ABOUT THIS TASK> Each line from the start of the entries through the line that contains "Viewport: 1074px width, 917px height." should be output exactly, please.

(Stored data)
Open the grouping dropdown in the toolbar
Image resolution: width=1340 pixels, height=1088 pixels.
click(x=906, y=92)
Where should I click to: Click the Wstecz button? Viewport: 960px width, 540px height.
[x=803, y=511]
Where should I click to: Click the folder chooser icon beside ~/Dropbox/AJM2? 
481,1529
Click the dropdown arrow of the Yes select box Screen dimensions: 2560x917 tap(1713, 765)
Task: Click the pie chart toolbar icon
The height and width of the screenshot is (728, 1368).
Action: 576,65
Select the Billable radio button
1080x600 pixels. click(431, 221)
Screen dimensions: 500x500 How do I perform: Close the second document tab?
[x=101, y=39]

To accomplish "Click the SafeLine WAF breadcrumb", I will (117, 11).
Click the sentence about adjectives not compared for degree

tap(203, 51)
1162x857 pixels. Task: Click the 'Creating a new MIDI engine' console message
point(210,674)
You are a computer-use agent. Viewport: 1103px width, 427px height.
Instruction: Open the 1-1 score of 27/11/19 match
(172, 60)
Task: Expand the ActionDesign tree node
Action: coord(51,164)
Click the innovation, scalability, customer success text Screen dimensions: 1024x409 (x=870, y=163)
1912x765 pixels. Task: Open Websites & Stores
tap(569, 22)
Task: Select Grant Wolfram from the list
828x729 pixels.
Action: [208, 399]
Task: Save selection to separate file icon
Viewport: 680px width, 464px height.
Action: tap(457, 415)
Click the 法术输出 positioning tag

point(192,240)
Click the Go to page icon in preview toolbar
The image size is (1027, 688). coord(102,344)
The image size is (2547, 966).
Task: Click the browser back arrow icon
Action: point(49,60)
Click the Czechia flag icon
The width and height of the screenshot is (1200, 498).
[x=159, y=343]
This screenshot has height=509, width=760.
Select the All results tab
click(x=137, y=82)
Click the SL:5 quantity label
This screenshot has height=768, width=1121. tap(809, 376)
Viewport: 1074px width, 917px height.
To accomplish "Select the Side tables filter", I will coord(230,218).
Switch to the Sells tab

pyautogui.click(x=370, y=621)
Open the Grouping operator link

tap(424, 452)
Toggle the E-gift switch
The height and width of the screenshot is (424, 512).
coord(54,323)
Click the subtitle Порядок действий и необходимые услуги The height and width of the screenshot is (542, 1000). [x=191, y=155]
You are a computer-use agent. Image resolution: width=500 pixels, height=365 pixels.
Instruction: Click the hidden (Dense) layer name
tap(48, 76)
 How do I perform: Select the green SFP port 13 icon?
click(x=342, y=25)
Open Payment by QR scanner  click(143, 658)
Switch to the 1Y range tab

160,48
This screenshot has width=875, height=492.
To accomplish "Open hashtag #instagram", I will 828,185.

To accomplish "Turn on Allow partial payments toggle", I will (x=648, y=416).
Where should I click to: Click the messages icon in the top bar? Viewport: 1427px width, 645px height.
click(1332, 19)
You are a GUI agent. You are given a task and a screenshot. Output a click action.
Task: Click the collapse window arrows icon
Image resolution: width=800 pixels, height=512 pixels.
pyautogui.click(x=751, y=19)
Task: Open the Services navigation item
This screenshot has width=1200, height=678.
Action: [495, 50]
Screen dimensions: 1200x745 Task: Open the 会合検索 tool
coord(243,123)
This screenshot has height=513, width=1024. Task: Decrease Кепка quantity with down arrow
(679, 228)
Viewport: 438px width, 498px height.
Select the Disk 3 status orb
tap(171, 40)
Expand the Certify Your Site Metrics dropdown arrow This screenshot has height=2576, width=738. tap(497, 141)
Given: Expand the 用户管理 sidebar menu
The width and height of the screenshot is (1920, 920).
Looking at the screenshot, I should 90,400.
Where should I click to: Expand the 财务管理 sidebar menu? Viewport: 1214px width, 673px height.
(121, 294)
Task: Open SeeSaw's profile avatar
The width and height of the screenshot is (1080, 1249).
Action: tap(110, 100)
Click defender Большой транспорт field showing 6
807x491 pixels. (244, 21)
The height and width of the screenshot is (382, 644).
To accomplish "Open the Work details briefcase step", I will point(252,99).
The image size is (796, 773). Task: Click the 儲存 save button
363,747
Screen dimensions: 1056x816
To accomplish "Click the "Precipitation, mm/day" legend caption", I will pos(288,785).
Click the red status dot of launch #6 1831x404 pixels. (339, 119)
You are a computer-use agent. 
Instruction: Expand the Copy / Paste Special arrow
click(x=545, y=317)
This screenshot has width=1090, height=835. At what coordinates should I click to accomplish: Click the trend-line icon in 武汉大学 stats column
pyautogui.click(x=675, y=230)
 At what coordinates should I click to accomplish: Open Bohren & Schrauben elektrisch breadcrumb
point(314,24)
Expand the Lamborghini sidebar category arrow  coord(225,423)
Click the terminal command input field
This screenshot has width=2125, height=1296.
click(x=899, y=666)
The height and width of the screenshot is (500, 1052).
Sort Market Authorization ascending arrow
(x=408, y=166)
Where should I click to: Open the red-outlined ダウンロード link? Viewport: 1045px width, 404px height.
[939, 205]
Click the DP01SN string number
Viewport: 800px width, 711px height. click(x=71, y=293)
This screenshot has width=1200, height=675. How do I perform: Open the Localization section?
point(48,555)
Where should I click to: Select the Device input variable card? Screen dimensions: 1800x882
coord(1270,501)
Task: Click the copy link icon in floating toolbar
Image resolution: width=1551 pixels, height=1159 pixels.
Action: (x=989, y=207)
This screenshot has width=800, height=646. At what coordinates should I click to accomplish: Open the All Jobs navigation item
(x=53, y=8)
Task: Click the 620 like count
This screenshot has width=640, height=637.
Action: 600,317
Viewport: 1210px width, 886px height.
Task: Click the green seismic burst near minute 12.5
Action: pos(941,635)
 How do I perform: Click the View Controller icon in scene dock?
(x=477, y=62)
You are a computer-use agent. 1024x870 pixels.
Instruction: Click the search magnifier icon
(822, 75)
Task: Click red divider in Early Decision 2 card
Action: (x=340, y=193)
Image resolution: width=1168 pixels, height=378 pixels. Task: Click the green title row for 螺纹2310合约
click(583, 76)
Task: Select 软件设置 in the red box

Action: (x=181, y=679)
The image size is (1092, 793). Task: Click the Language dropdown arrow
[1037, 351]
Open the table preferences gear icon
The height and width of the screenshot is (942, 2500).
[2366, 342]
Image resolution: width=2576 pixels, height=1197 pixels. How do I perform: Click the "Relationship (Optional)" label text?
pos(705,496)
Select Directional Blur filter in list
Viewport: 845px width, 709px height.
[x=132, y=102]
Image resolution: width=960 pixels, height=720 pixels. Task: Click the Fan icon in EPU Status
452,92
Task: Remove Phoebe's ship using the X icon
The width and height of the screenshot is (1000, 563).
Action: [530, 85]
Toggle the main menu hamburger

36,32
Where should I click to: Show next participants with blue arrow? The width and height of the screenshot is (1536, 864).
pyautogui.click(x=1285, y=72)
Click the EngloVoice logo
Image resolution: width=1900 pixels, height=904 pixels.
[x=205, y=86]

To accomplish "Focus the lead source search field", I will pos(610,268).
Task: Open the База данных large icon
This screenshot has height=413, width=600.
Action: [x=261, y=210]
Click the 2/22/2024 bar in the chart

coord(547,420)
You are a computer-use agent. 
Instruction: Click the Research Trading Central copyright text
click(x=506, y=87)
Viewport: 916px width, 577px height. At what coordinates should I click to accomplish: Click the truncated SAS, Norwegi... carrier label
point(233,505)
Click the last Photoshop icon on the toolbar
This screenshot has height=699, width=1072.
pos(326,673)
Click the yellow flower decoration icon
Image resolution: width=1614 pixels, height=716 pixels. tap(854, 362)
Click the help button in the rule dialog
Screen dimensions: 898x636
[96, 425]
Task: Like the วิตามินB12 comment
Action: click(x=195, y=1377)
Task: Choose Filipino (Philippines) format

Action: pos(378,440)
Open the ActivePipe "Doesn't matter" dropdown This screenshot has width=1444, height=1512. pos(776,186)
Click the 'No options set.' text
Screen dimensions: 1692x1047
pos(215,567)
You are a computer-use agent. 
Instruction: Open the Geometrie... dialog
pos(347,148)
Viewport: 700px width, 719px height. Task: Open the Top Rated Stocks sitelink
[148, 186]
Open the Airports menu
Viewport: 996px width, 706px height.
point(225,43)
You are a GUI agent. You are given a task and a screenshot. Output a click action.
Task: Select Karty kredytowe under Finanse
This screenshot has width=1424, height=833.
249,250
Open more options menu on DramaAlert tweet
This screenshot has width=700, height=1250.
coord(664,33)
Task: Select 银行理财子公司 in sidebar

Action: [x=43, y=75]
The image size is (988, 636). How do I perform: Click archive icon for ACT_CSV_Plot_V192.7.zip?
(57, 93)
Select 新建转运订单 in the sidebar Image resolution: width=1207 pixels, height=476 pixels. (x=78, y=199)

EXERCISE SOLUTION>
Open the grouping dropdown in the toolbar
Image resolution: width=1340 pixels, height=1088 pixels.
click(x=906, y=92)
Where should I click to: Click the Wstecz button? Viewport: 960px width, 540px height.
[x=803, y=511]
Where should I click to: Click the folder chooser icon beside ~/Dropbox/AJM2? 
481,1529
Click the dropdown arrow of the Yes select box Screen dimensions: 2560x917 tap(1713, 765)
Task: Click the pie chart toolbar icon
The height and width of the screenshot is (728, 1368).
Action: 576,65
Select the Billable radio button
1080x600 pixels. click(431, 221)
Screen dimensions: 500x500 How do I perform: Close the second document tab?
[x=101, y=39]

To accomplish "Click the SafeLine WAF breadcrumb", I will (117, 11).
Click the sentence about adjectives not compared for degree

tap(203, 51)
1162x857 pixels. Task: Click the 'Creating a new MIDI engine' console message
point(210,674)
You are a computer-use agent. Viewport: 1103px width, 427px height.
Instruction: Open the 1-1 score of 27/11/19 match
(172, 60)
Task: Expand the ActionDesign tree node
Action: coord(51,164)
Click the innovation, scalability, customer success text Screen dimensions: 1024x409 (x=870, y=163)
1912x765 pixels. Task: Open Websites & Stores
tap(569, 22)
Task: Select Grant Wolfram from the list
828x729 pixels.
Action: [208, 399]
Task: Save selection to separate file icon
Viewport: 680px width, 464px height.
Action: tap(457, 415)
Click the 法术输出 positioning tag

point(192,240)
Click the Go to page icon in preview toolbar
The image size is (1027, 688). coord(102,344)
The image size is (2547, 966).
Task: Click the browser back arrow icon
Action: point(49,60)
Click the Czechia flag icon
The width and height of the screenshot is (1200, 498).
[x=159, y=343]
This screenshot has height=509, width=760.
Select the All results tab
click(x=137, y=82)
Click the SL:5 quantity label
This screenshot has height=768, width=1121. tap(809, 376)
Viewport: 1074px width, 917px height.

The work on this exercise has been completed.